Computers and smartphones versus notebooks and books
When modern teacher’s faces great challenges it’s because to control the use of smartphones within the classroom, many questions arise: what if the students are constantly connected to the Internet which can cause constant distraction? Question is, why not turn the spell against the sorcerer and implement the use of computers and cell phones as study tool’s? Why not use technologies as a replacement with conventional textbooks and schoolbooks, or at least give students freedom of choice? An opportunity to experiment.
I know that these are controversial issues. On the other hand, the computer gives us access to quality content, updating us in real-time, but on the other hand, it also gives us access to poor content that can only be used to distract student during class.
However, the idea between combining two study tools below – implemented by some teachers, seems to work well as a pedagogical resource: images, videos, and interactive programs attract the students’ attention and motivate them to learn. Software and applications allow teachers to make an almost instantaneous feedback assessment. But the big question remains: Should students exchange their notebook and textbook for the computer?
The issue are divided opinions. Some parents, teachers and students are in favour of change’s, others are against it, and still others prefer to advocate the complementarity of the both resources. Who will win the debate? Time will tell. But in the meantime, nothing will stop us from exploring other topics about the use of technology in the classroom.
Good value for money?
It’s true that electronic devices are getting more expensive than books, but it is also true that students (dare I say all high school and college students) already have a smartphone and a computer. Therefore, the cost-benefit ratio may be reasonable, if we consider the fact that parents that brought these devices for their children and for other purposes, regardless of the annual expenditure on school supplies (with notebooks and exercise books and removing them from the equation which adopted textbooks that are free until the 12th grade). However, how can we not consider this as the most disadvantaged to students who have recently been targeted for not having Internet access equipment or network, to follow classes online during successive confinements?
Inclusion of different types of students?
Much is to be made of technology as an inclusion factor, since it can be used in the classroom (online and offline) to include benefit all kinds of students with special needs. But this brings us back to the previous topic: What about the financial disadvantaged students? Would they have an appropriate support from the state? – While we wait for the answer, can we continue to live to live with different social life. Having a class separated by lack of technology access to the internet from those who are determines which are the students that can have access to more expensive equipment.
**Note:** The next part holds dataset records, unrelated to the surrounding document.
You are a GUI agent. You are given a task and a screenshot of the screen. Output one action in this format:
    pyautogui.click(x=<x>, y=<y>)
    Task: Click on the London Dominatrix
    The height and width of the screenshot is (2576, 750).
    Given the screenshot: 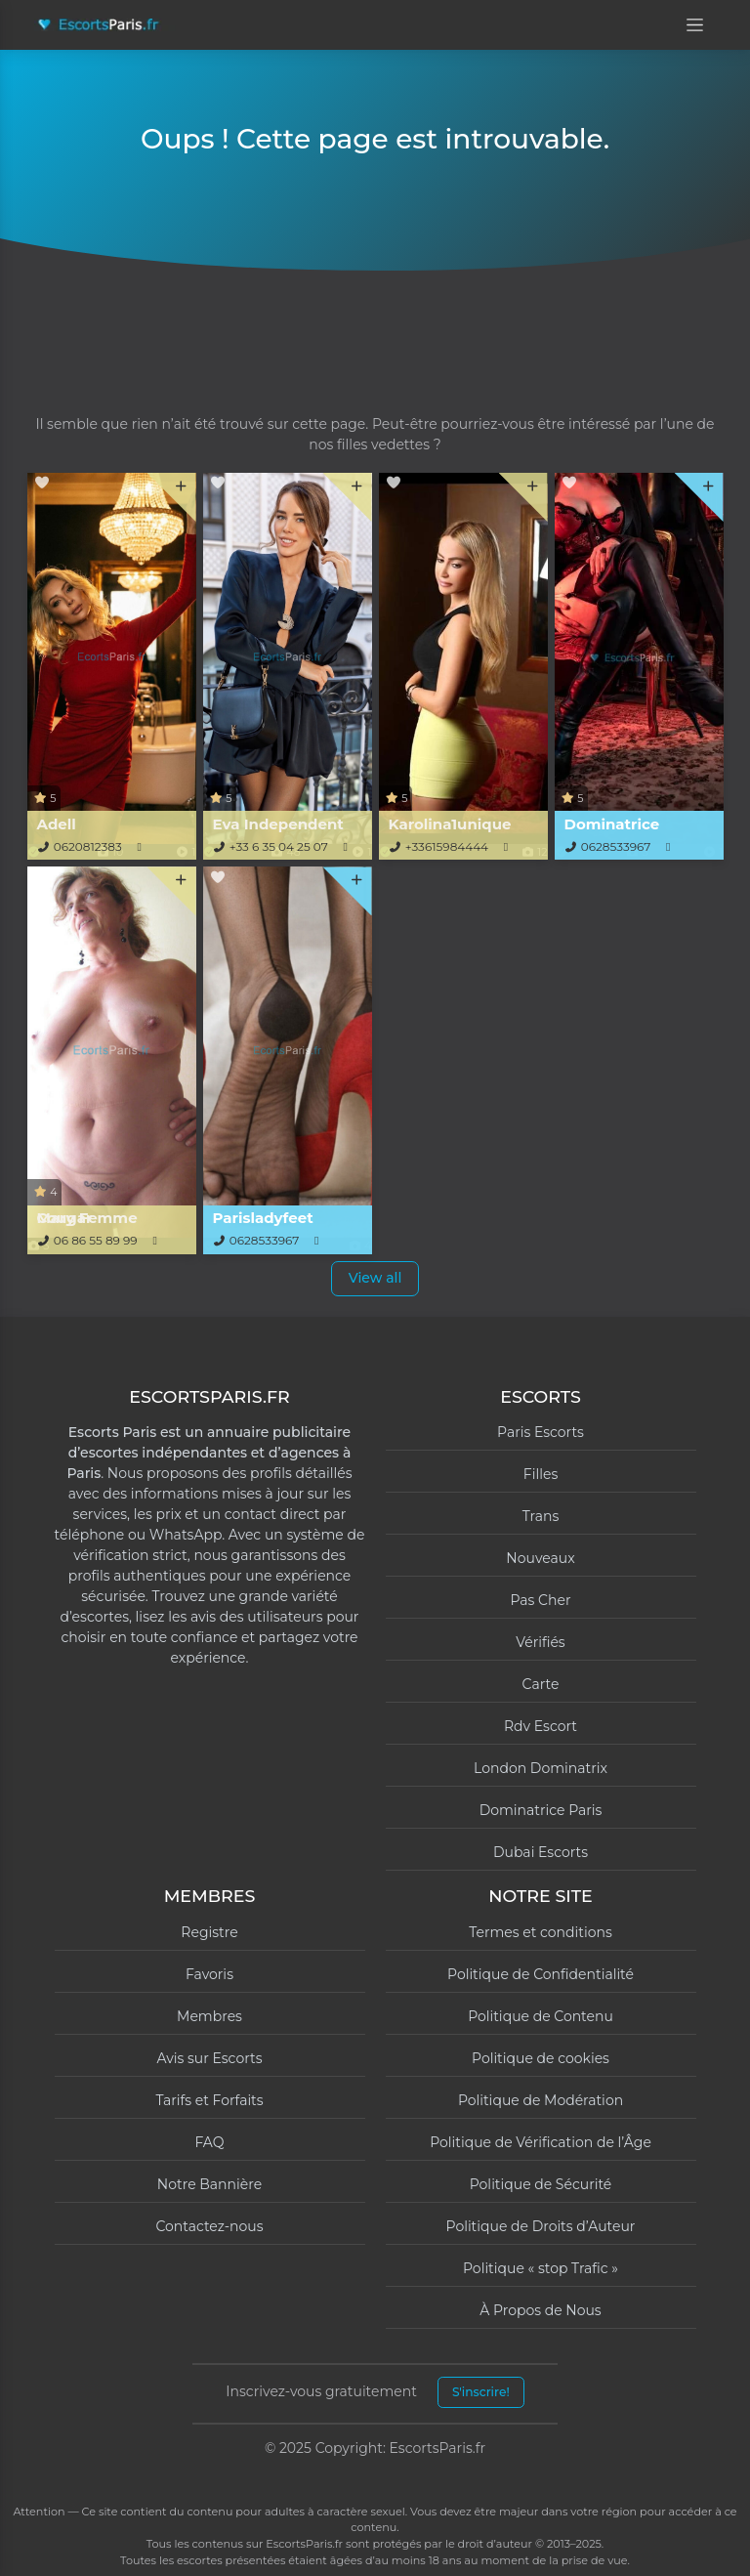 What is the action you would take?
    pyautogui.click(x=540, y=1768)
Less weight in the backpack?
If students and parents often complain about the weight of their backpacks, why doesn’t this argument have force in the discussion about the use of technology in the classroom? The adoption of digital books, which young people can access quickly and easily by smartphone, tablet or PC, would reduce the load (higher than recommended by doctors) that they carry on their backs, with notebooks, textbooks, activity books, cases…
More interesting and dynamic classes?
Does the dynamism and interest of a class depend solely and exclusively on the teacher and the profile of the students? Or does it also depend on the teaching resources? Indeed, as they are used to using technological devices, students may feel more unmotivated in lecture classes with exclusive use of printed books. But would the enthusiasm to use the smartphone and computer in the classroom be synonymous with attention and result in improved school results?
Prevention of eye problems?
Within the current opposition to the use of computers in the classroom, one hears everything, including that the computer is bad for the eyesight. Is this true? Or is the computer itself not harmful to the eyesight of children and young people, and is it prolonged exposure to screens that can have negative effects? Most electronic devices emit blue light, yes, but it can only be harmful to eye health if protective filters are not in place.
Greater comfort and convenience?
Parents and teachers may not agree, but the truth is that students are unanimous: they feel quite comfortable reading through screens and show no signs of fatigue, unlike older people who prefer printed books, even though there are e-books that simulate the white paper of books and the layout of texts.